Crude antigen (CA) was prepared from Strongyloides stercoralis filariform larvae obtained from in vitro culture of the human feces containing rhabditiform larvae. The lyophilized filariform larvae were ground and ultrasonicated in distilled water then the soluble antigenic preparation was delipidized. The protein content of the crude soluble antigen was 20% of the original dried larvae. The CA was passed through a gel filtration chromatography column and yielded three different protein fractions namely F1, F2 and F3. CA and its fractions were used in the indirect enzyme-linked immunosorbent assay (ELISA) for detecting antibodies to S. stercoralis in serum samples of 5 groups of individuals.
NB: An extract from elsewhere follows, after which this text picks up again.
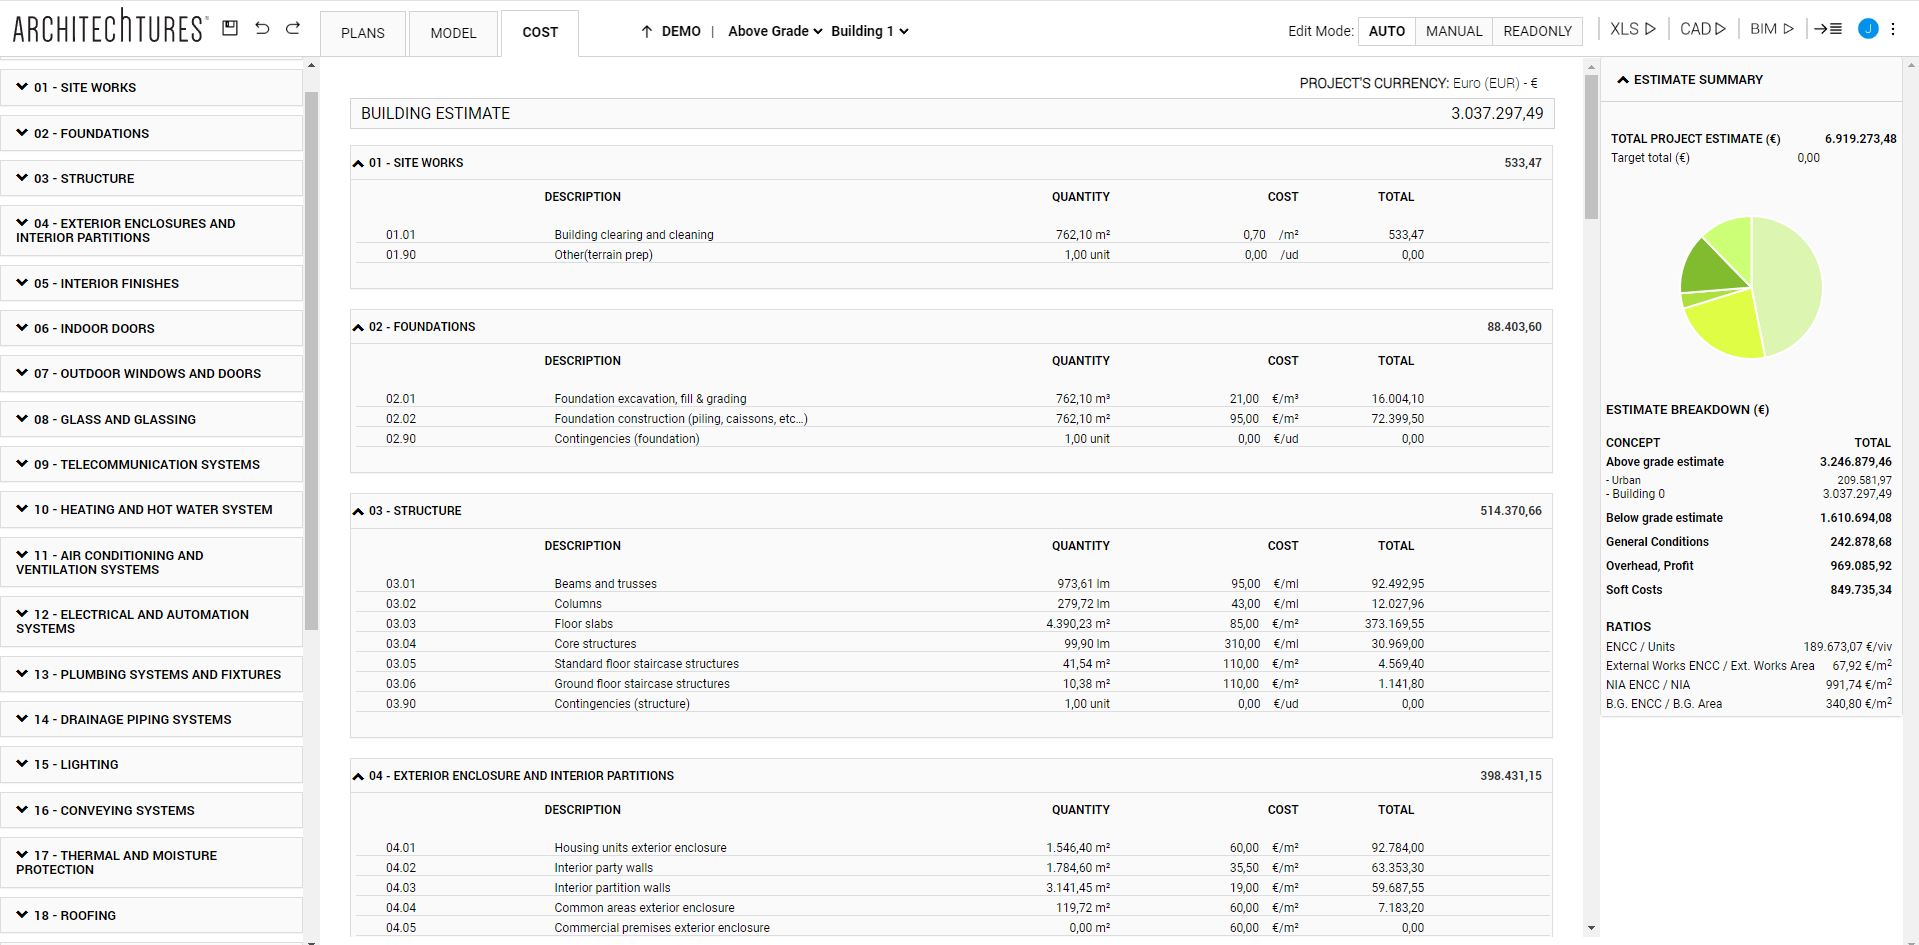Redo the last undone action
These were patients with parasitologically confirmed strongyloidiasis (group 1), patients with mixed S. stercoralis and other parasitic infections (group 2), non-strongyloidiasis patients with other worm infestation(s) (group 3), normal parasite-free Thais (group 4) and normal parasite-free Swedes (group 5). It was found that F2 was the best antigen in the ELISA. The sensitivity, specificity and positive and negative predictive values of the test using F2 as the antigen were 95.0%, 96.4%, 95.0% and 96.4%, respectively.